[Pixel coordinate grounding data]
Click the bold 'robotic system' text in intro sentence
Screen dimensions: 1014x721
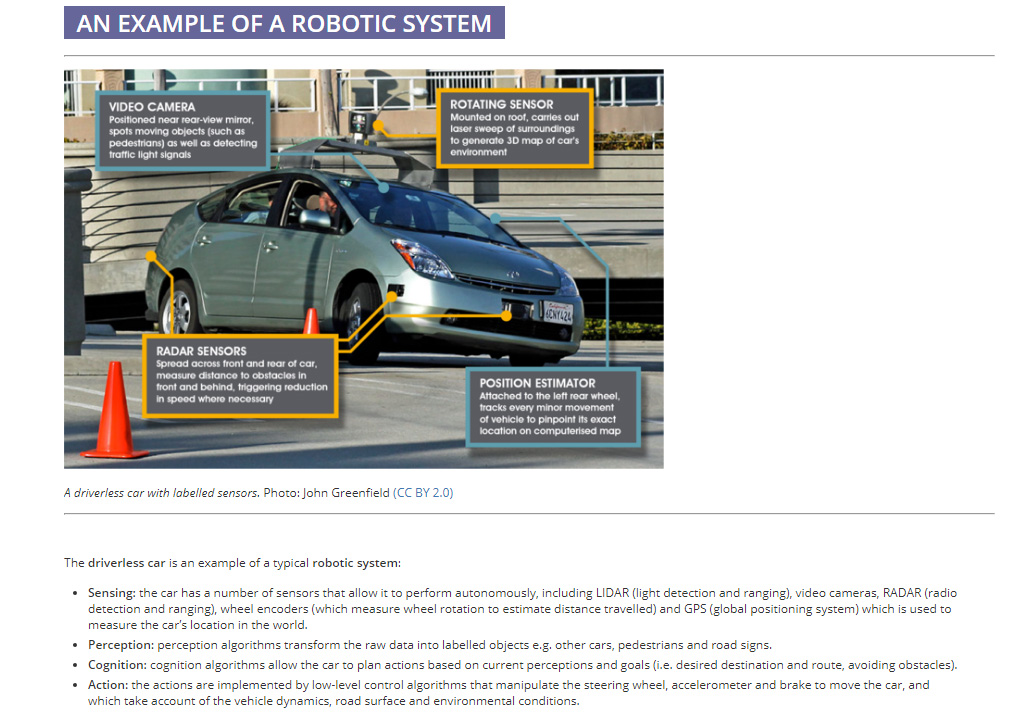(x=355, y=563)
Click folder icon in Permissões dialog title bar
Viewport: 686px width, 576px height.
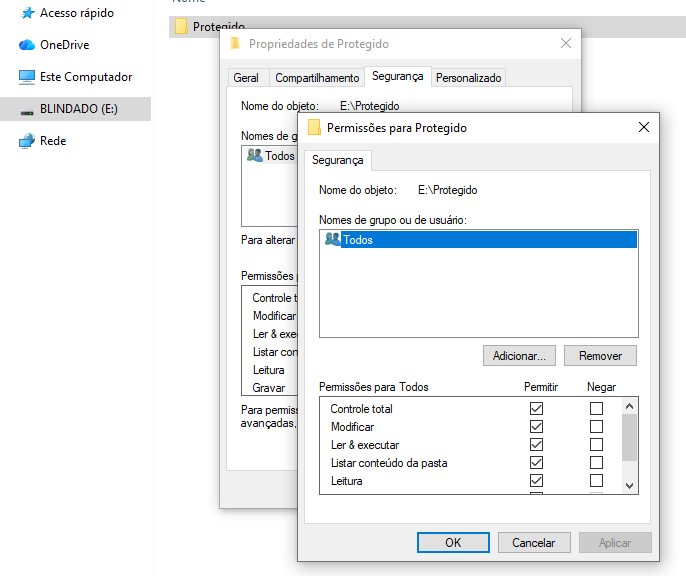coord(314,128)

Exercise instructions »
After removing the pictures, set down every record above exactly as it stands.

Response area »
Click the bold 'robotic system' text in intro sentence
Screen dimensions: 1014x721
(x=355, y=563)
Click folder icon in Permissões dialog title bar
Viewport: 686px width, 576px height.
coord(314,128)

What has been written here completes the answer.